### BLOCO DE TEXTO ###
Santiago cada vez mais linda, e rica. São os milagres do capitalismo que na América do Sul só eles acreditaram e se deram bem. Um prato de lulas por meio Pinochet, isto é centolla, mas acho que dificilmente aceitariam o negócio. O analfabetismo está desaparecendo por aquelas bandas, não tão rápido quanto na Bolívia que o erradicou numa canetada do Inca Zacarias Morales, mas estão progredindo. Isto é inegável, os hermanos egoístas estão nos deixando a ver navios vermelhos.

Depois de comprar uns equipos baratinhos em função da baixa tributação, coisitas básicas do tipo “The North Face, Boreal e Mountain Hard Wear”, tudo Made in China, voamos ao supermercado encher o carrinho de mantimentos. O mestre-cuca Luiz Antuniutti assume o comando com sua lista previamente estudada e rica em fibras, proteínas, lipídios, glicídios e todos os outros ídios. Só esquecendo-se de colocar sabor nesta sopa de números, como pudemos comprovar nos dias seguintes. Era tudo muito ruim e o maledetto defendia-se empurrando a culpa nos temperos.

Saímos de Santiago muito tarde naquele dia percorrendo um ensolarado Vale Farrelones em direção ao glamoroso Vale Nevado. A montanha é vencida pouco a pouco por curtos e empinados zig-zags onde quase se enxerga a frente do carro pelo espelho retrovisor. Chegamos ao cair da noite no La Parva Ski Center (2650m), debaixo de uma garoa fina e gelada, apenas para encontrar a passagem fechada. Na cancela nos avisaram que estava nevando mais acima e uma operação de resgate estava em curso nas montanhas para evacuar um escalador com edema cerebral.

Depois de muita negociação e a promessa de que partiríamos junto com a alvorada, nos alojaram no mezanino do ginásio de esportes. Para quem estava preparado para passar a noite ao lado do carro, ao relento, até que saímos no lucro. Pudemos selecionar e dividir a carga com toda a calma do mundo debaixo de um teto. Despertamos com o ruído dos helicópteros e a movimentação do pessoal de socorro que em poucas horas executou seu serviço e liberou o pátio para seguirmos em frente, novamente atrasados. Abandonamos o carro no final da pista de esqui, numa espécie de estacionamento a cavaleiro de um profundo vale e de cargueira nas costas rumamos para o fundo da grota.
###
▶ _REQUISITOS DA TAREFA_: Prossiga com o relato da viagem de Santiago às montanhas, começando logo após a última frase. Os registros vêm de uma fonte diferente.
### DADOS EXTRAÍDOS ###
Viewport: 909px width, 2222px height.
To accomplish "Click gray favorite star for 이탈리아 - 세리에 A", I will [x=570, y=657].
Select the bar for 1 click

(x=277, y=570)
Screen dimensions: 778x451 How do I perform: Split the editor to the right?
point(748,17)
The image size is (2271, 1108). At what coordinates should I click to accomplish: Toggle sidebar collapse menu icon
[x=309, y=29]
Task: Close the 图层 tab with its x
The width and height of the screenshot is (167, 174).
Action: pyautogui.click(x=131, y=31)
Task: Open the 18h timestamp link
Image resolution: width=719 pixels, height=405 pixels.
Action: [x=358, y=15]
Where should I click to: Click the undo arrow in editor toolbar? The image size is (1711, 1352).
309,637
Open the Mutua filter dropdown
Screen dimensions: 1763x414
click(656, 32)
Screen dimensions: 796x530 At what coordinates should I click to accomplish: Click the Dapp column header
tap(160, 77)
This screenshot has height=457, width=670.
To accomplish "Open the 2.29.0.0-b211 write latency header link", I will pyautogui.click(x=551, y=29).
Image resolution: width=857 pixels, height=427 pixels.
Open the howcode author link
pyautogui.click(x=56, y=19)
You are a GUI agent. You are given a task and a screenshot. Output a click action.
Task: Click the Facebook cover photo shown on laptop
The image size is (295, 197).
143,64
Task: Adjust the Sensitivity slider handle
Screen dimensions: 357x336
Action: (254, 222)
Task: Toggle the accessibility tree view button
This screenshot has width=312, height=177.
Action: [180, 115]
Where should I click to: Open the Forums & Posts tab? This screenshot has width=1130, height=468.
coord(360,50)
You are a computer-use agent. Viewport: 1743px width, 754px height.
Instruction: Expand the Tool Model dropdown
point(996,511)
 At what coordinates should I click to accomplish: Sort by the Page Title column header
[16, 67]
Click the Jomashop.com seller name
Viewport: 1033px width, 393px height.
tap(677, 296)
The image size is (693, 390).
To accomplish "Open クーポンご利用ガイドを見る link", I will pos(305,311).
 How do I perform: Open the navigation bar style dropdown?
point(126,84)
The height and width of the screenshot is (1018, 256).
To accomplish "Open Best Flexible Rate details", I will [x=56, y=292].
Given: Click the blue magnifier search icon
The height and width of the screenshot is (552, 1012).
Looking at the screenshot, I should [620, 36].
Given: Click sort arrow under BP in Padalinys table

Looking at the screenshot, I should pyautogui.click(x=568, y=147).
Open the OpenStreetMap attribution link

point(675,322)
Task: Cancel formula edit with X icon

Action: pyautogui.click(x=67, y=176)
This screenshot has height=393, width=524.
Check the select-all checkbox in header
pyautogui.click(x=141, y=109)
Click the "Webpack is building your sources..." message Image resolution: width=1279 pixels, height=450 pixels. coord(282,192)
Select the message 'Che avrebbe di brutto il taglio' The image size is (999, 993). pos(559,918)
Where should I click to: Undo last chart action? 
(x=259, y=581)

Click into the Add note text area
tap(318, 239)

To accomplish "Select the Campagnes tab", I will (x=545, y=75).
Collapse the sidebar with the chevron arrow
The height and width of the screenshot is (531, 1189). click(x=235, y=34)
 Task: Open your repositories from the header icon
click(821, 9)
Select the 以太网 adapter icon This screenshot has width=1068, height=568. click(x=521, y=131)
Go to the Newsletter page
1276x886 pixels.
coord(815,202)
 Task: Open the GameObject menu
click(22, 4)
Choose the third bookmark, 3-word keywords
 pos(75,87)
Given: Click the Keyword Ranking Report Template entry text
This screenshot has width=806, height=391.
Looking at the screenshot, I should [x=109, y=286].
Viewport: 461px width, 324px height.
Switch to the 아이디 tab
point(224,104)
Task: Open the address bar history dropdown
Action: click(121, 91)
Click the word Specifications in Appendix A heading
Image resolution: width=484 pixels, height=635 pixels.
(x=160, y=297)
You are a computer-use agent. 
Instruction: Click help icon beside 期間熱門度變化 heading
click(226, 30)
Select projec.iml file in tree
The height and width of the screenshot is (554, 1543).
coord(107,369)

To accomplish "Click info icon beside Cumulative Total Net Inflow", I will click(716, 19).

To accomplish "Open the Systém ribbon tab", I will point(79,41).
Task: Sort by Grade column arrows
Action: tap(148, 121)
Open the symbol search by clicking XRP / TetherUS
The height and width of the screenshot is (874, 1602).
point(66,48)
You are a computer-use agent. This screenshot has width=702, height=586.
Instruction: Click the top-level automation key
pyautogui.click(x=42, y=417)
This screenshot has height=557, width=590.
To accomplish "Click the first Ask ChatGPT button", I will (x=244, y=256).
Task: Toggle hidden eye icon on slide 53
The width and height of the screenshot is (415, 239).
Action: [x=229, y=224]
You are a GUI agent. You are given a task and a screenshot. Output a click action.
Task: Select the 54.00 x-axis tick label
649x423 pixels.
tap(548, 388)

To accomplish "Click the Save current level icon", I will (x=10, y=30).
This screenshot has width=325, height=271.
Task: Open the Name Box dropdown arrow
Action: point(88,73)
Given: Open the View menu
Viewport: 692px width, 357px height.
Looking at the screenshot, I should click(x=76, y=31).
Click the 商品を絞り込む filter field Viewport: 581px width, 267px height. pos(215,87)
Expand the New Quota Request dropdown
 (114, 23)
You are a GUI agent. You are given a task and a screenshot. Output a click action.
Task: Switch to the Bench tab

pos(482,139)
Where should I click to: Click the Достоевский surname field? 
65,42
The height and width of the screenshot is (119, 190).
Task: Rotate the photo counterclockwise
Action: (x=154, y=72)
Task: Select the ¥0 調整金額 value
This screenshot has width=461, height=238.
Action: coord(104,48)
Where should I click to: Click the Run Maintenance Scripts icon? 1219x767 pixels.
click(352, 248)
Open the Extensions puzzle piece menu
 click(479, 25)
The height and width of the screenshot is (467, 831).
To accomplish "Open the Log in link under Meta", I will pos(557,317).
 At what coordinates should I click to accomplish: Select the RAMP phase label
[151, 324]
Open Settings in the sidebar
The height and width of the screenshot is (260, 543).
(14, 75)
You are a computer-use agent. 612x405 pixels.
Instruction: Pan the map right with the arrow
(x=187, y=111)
###
▶ _RESPOSTA DA TAREFA_:
Algumas horas depois o sol fritava os miolos e a cargueira pesava uma tonelada enquanto nos arrastávamos pelas encostas nuas. Morrendo de calor dentro da geladeira e sem o alento sequer de uma brisa mais fresca. A meio caminho de Pedra Numerada fomos alcançados por uma tropa de mulas e partimos para a negociação, mal sabia o mulero que estávamos já dispostos a entregar até as calças pra nos livrar das pesadas mochilas. Carregando apenas a pochete e a máquina fotográfica até o céu ficou mais azul.

À distância Pedra Numerada (3350m) tem a aparência de um jardim no meio do inferno. O vale se alarga e o gramado verde forra o chão sulcado por dezenas de canais onde corre a cristalina água do degelo com uma imensa pedra arredondada numa das extremidades. Passamos pela tangente sem lhe dar maiores atenções e seguimos nosso caminho em direção ao gelo eterno mais a frente. Da mesma forma deixamos para trás alguns antigos muros e fundações da época Inca e uma grande e barulhenta cascata que despenca na entrada do vale. A falta de aclimatação já começa a incomodar e no meio da tarde aportamos em Olla Del Plomo (4300m) onde montamos nosso acampamento base bem ao lado do refúgio Federación, um pequeno e sujo container de madeira revestido com folhas de zinco. O Jonhy apresenta dores de cabeça e um certo mal estar, mas nada muito preocupante, a vida continua.

 A noite gelada sucede um dia escaldante de muita preguiça e no meio da tarde o Hilton, o Luiz e o Johny partem para explorar algumas encostas próximas enquanto me dedico integralmente a arte de nada fazer com absoluto sucesso. No refúgio descobri uma mina de comida boa e não pensei duas vezes antes de permutar o estoque. Julguei que os chilenos iriam adorar a comida do Luiz, já convencido de que o problema se resumia ao tempero. Na manhã seguinte iríamos subir a montanha e uma refeição gostosa não faria mal nenhum a nossos pobres e famintos estômagos. Comemos feitos condenados a forca e tarde da noite ainda procurávamos pelas sobras.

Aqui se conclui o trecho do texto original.